Dataset excerpts:
***

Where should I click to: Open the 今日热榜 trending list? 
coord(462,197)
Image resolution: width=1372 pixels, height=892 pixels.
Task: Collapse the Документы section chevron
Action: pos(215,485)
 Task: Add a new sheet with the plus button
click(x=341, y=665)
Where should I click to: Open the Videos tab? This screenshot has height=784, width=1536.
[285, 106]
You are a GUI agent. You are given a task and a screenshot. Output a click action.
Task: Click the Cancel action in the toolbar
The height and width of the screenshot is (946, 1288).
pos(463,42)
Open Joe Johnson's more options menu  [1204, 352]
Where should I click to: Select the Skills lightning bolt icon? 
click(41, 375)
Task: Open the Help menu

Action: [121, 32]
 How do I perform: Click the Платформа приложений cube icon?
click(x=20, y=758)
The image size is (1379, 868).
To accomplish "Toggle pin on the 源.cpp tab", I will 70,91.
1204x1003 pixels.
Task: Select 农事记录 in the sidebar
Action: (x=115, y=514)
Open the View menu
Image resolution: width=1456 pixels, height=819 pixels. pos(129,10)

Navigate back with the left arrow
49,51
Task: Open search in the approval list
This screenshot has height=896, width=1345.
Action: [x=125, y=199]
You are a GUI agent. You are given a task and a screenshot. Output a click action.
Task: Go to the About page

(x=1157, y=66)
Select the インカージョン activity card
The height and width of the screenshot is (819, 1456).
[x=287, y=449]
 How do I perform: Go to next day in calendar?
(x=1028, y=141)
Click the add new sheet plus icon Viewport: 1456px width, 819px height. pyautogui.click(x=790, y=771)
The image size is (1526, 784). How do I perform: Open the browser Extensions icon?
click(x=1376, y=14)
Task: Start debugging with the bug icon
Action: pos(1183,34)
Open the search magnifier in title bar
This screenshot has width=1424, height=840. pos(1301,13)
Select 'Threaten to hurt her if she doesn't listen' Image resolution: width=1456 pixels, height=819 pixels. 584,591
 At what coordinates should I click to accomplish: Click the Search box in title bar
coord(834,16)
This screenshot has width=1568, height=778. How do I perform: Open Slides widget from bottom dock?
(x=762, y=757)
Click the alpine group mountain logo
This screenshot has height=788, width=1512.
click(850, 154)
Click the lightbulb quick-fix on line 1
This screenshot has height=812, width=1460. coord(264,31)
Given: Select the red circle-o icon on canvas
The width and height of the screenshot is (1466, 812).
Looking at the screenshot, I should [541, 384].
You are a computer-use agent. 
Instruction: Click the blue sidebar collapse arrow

***

What this task involves:
Reproduce the data above in full. Leave nothing out.

Solved exercise:
Where should I click to: Open the 今日热榜 trending list? 
coord(462,197)
Image resolution: width=1372 pixels, height=892 pixels.
Task: Collapse the Документы section chevron
Action: pos(215,485)
 Task: Add a new sheet with the plus button
click(x=341, y=665)
Where should I click to: Open the Videos tab? This screenshot has height=784, width=1536.
[285, 106]
You are a GUI agent. You are given a task and a screenshot. Output a click action.
Task: Click the Cancel action in the toolbar
The height and width of the screenshot is (946, 1288).
pos(463,42)
Open Joe Johnson's more options menu  [1204, 352]
Where should I click to: Select the Skills lightning bolt icon? 
click(41, 375)
Task: Open the Help menu

Action: [121, 32]
 How do I perform: Click the Платформа приложений cube icon?
click(x=20, y=758)
The image size is (1379, 868).
To accomplish "Toggle pin on the 源.cpp tab", I will 70,91.
1204x1003 pixels.
Task: Select 农事记录 in the sidebar
Action: (x=115, y=514)
Open the View menu
Image resolution: width=1456 pixels, height=819 pixels. pos(129,10)

Navigate back with the left arrow
49,51
Task: Open search in the approval list
This screenshot has height=896, width=1345.
Action: [x=125, y=199]
You are a GUI agent. You are given a task and a screenshot. Output a click action.
Task: Go to the About page

(x=1157, y=66)
Select the インカージョン activity card
The height and width of the screenshot is (819, 1456).
[x=287, y=449]
 How do I perform: Go to next day in calendar?
(x=1028, y=141)
Click the add new sheet plus icon Viewport: 1456px width, 819px height. pyautogui.click(x=790, y=771)
The image size is (1526, 784). How do I perform: Open the browser Extensions icon?
click(x=1376, y=14)
Task: Start debugging with the bug icon
Action: pos(1183,34)
Open the search magnifier in title bar
This screenshot has width=1424, height=840. pos(1301,13)
Select 'Threaten to hurt her if she doesn't listen' Image resolution: width=1456 pixels, height=819 pixels. 584,591
 At what coordinates should I click to accomplish: Click the Search box in title bar
coord(834,16)
This screenshot has width=1568, height=778. How do I perform: Open Slides widget from bottom dock?
(x=762, y=757)
Click the alpine group mountain logo
This screenshot has height=788, width=1512.
click(850, 154)
Click the lightbulb quick-fix on line 1
This screenshot has height=812, width=1460. coord(264,31)
Given: Select the red circle-o icon on canvas
The width and height of the screenshot is (1466, 812).
Looking at the screenshot, I should [541, 384].
You are a computer-use agent. 
Instruction: Click the blue sidebar collapse arrow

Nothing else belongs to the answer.